# 5.1 Boxen für Yamaha rx-v365 gesucht



## foin (26. April 2010)

Hey,

ich suche 5.1 Boxen für meinen neuen yamaha rx-v365, er hat 100watt ausgangsleistung, deswegen hat es wohl keinen sinn 1500watt boxen zu kaufen schätz ich mal so. der raum hat so etwa 15-20m². 
Mein Budget ist eher knapp, ich will nich so viel geld ausgeben, also so max 250€, weniger wäre besser also cool wären so um 150. 
Ich möchte auf alle fälle nen aktiv sub!
was haltet ihr vom Teufel Concept E100, kann ich das auch an den reciever anschließen?

Danke für eure Hilfe


----------



## painschkes (26. April 2010)

_Muss es denn unbedingt 5.1 sein? Grad für 15-20m² wäre das fast übertrieben..(vom dem Teufel-Mist mal abgesehen..)

Ich würd dir ja eher ein paar schicke Heco Victa (zB.) ans Herz legen.._


----------



## Knallfix (27. April 2010)

painschkes schrieb:


> _Muss es denn unbedingt 5.1 sein? Grad für 15-20m² wäre das fast übertrieben..(vom dem Teufel-Mist mal abgesehen..)
> 
> Ich würd dir ja eher ein paar schicke Heco Victa (zB.) ans Herz legen.._



schick sind sie nicht, die verarbeitung der folie ist stellenweise unter aller sau.
aber spielen tun sie für das geld echt gut 


			Dieser Inhalt steht nur eingeloggten Mitgliedern zur Verfügung.
        



Das Concept E100 taugt wirklich nur für den PC. Für größere Abstände sind die LS zu schwach.

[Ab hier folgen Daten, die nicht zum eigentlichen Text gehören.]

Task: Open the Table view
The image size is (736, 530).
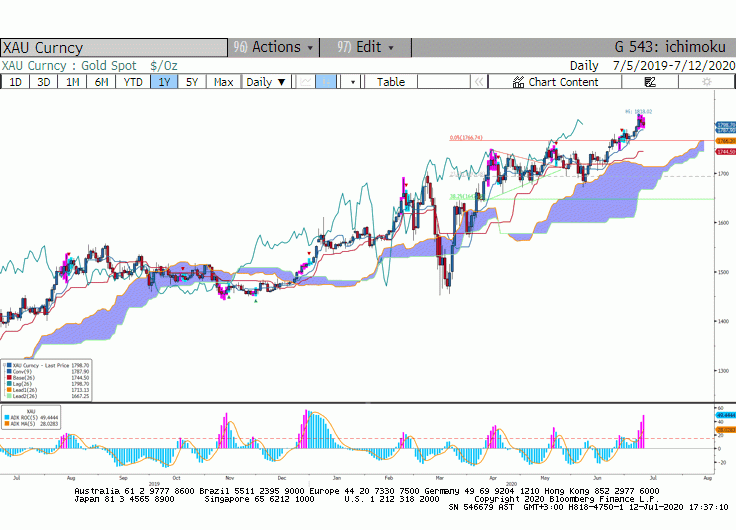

Gebraucht bei Ebay wäre ne möglichkeit, die hier zb solltest du günstig bekommen:
http://cgi.ebay.de/HECO-Vogue-5-1-Dolby-Surround-Heimkino-Lautsprecher-/150436415573?cmd=ViewItem&pt=DE_Lautsprecher_Martin&hash=item2306b58855
Bin mit dem gleichen System damals ins 5.1 eingestiegen. Die machen wirklich ordentlich Radau.

knall


----------



## Wolfmania (27. April 2010)

Hi, in dem Preissegment würde ich wohl zu einem kleinen Canton-Movie Set tendieren, die sind schon ganz nett. Persönlich habe ich Nubert-Boxen, doch unter 100,- pro Box tut sich da nix.


----------